- _Exercise directions_
Revise the records below, changing each occurrence of "At what coordinates should I click to accomplish" to "Which point should I click to accomplish" and leaving everything else as it is.

Records for pointing to text and elements:
* * * * * * *

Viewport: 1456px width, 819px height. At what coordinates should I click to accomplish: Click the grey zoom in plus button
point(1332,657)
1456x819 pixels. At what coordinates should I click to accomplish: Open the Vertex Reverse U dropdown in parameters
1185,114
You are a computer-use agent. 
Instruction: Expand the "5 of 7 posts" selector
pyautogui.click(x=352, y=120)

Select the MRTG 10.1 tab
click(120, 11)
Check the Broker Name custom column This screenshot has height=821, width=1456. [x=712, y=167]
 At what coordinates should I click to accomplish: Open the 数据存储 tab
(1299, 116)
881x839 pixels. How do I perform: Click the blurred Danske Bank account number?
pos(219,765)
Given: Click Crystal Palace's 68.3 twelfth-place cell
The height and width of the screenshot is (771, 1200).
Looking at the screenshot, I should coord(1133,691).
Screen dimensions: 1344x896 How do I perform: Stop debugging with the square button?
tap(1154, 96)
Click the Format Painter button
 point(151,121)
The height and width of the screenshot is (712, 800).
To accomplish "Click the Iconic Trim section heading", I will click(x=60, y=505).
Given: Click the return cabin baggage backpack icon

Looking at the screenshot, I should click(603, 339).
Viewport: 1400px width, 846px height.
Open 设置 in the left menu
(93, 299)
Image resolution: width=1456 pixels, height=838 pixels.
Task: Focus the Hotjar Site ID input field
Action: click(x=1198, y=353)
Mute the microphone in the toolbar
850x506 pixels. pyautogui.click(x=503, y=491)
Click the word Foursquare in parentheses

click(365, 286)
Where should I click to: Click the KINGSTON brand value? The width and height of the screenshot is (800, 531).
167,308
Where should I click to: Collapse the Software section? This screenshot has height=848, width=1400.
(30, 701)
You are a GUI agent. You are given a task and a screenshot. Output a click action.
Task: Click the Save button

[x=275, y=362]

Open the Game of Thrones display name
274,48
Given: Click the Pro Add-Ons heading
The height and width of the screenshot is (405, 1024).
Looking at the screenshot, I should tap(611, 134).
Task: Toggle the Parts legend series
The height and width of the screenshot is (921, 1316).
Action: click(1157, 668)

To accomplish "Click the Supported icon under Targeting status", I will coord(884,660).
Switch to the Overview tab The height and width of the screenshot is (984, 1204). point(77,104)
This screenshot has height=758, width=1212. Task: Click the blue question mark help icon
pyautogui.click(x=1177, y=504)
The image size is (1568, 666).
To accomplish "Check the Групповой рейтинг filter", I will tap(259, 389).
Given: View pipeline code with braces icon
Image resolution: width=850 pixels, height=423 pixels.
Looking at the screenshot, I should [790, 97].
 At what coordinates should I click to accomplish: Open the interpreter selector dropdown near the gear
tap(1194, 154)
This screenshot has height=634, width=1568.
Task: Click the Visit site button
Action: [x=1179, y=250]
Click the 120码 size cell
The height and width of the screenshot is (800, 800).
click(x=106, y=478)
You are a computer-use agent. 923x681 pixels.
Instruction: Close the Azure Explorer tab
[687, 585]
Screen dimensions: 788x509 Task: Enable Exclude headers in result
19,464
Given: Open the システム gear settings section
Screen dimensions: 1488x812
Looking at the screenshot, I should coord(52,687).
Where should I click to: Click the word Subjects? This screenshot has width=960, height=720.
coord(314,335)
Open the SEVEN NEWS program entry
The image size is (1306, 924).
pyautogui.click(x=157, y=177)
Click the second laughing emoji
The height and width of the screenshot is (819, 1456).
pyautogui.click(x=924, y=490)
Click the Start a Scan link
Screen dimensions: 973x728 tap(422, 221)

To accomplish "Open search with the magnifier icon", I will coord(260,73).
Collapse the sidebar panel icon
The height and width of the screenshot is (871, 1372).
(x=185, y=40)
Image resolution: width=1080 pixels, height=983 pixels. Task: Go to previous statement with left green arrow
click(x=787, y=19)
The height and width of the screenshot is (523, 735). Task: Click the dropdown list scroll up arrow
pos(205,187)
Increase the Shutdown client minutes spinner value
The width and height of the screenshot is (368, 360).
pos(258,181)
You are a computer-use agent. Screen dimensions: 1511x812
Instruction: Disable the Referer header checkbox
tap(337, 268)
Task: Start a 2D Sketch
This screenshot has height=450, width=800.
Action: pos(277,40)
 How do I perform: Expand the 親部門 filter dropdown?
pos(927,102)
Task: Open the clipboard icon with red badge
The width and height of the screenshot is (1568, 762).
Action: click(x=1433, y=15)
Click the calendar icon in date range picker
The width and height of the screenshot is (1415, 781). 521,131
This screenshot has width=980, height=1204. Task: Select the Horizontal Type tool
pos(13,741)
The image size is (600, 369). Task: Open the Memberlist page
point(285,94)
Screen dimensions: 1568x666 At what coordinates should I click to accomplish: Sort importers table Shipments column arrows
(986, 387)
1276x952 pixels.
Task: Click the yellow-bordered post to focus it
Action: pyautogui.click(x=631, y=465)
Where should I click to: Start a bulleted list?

* * * * * * *

- _Result of this task_
Viewport: 1456px width, 819px height. Which point should I click to accomplish: Click the grey zoom in plus button
point(1332,657)
1456x819 pixels. Which point should I click to accomplish: Open the Vertex Reverse U dropdown in parameters
1185,114
You are a computer-use agent. 
Instruction: Expand the "5 of 7 posts" selector
pyautogui.click(x=352, y=120)

Select the MRTG 10.1 tab
click(120, 11)
Check the Broker Name custom column This screenshot has height=821, width=1456. [x=712, y=167]
 Which point should I click to accomplish: Open the 数据存储 tab
(1299, 116)
881x839 pixels. How do I perform: Click the blurred Danske Bank account number?
pos(219,765)
Given: Click Crystal Palace's 68.3 twelfth-place cell
The height and width of the screenshot is (771, 1200).
Looking at the screenshot, I should coord(1133,691).
Screen dimensions: 1344x896 How do I perform: Stop debugging with the square button?
tap(1154, 96)
Click the Format Painter button
 point(151,121)
The height and width of the screenshot is (712, 800).
To accomplish "Click the Iconic Trim section heading", I will click(x=60, y=505).
Given: Click the return cabin baggage backpack icon

Looking at the screenshot, I should click(603, 339).
Viewport: 1400px width, 846px height.
Open 设置 in the left menu
(93, 299)
Image resolution: width=1456 pixels, height=838 pixels.
Task: Focus the Hotjar Site ID input field
Action: click(x=1198, y=353)
Mute the microphone in the toolbar
850x506 pixels. pyautogui.click(x=503, y=491)
Click the word Foursquare in parentheses

click(365, 286)
Where should I click to: Click the KINGSTON brand value? The width and height of the screenshot is (800, 531).
167,308
Where should I click to: Collapse the Software section? This screenshot has height=848, width=1400.
(30, 701)
You are a GUI agent. You are given a task and a screenshot. Output a click action.
Task: Click the Save button

[x=275, y=362]

Open the Game of Thrones display name
274,48
Given: Click the Pro Add-Ons heading
The height and width of the screenshot is (405, 1024).
Looking at the screenshot, I should tap(611, 134).
Task: Toggle the Parts legend series
The height and width of the screenshot is (921, 1316).
Action: click(1157, 668)

To accomplish "Click the Supported icon under Targeting status", I will coord(884,660).
Switch to the Overview tab The height and width of the screenshot is (984, 1204). point(77,104)
This screenshot has height=758, width=1212. Task: Click the blue question mark help icon
pyautogui.click(x=1177, y=504)
The image size is (1568, 666).
To accomplish "Check the Групповой рейтинг filter", I will tap(259, 389).
Given: View pipeline code with braces icon
Image resolution: width=850 pixels, height=423 pixels.
Looking at the screenshot, I should [790, 97].
 Which point should I click to accomplish: Open the interpreter selector dropdown near the gear
tap(1194, 154)
This screenshot has height=634, width=1568.
Task: Click the Visit site button
Action: [x=1179, y=250]
Click the 120码 size cell
The height and width of the screenshot is (800, 800).
click(x=106, y=478)
You are a computer-use agent. 923x681 pixels.
Instruction: Close the Azure Explorer tab
[687, 585]
Screen dimensions: 788x509 Task: Enable Exclude headers in result
19,464
Given: Open the システム gear settings section
Screen dimensions: 1488x812
Looking at the screenshot, I should coord(52,687).
Where should I click to: Click the word Subjects? This screenshot has width=960, height=720.
coord(314,335)
Open the SEVEN NEWS program entry
The image size is (1306, 924).
pyautogui.click(x=157, y=177)
Click the second laughing emoji
The height and width of the screenshot is (819, 1456).
pyautogui.click(x=924, y=490)
Click the Start a Scan link
Screen dimensions: 973x728 tap(422, 221)

To accomplish "Open search with the magnifier icon", I will coord(260,73).
Collapse the sidebar panel icon
The height and width of the screenshot is (871, 1372).
(x=185, y=40)
Image resolution: width=1080 pixels, height=983 pixels. Task: Go to previous statement with left green arrow
click(x=787, y=19)
The height and width of the screenshot is (523, 735). Task: Click the dropdown list scroll up arrow
pos(205,187)
Increase the Shutdown client minutes spinner value
The width and height of the screenshot is (368, 360).
pos(258,181)
You are a computer-use agent. Screen dimensions: 1511x812
Instruction: Disable the Referer header checkbox
tap(337, 268)
Task: Start a 2D Sketch
This screenshot has height=450, width=800.
Action: pos(277,40)
 How do I perform: Expand the 親部門 filter dropdown?
pos(927,102)
Task: Open the clipboard icon with red badge
The width and height of the screenshot is (1568, 762).
Action: click(x=1433, y=15)
Click the calendar icon in date range picker
The width and height of the screenshot is (1415, 781). 521,131
This screenshot has width=980, height=1204. Task: Select the Horizontal Type tool
pos(13,741)
The image size is (600, 369). Task: Open the Memberlist page
point(285,94)
Screen dimensions: 1568x666 Which point should I click to accomplish: Sort importers table Shipments column arrows
(986, 387)
1276x952 pixels.
Task: Click the yellow-bordered post to focus it
Action: pyautogui.click(x=631, y=465)
Where should I click to: Start a bulleted list?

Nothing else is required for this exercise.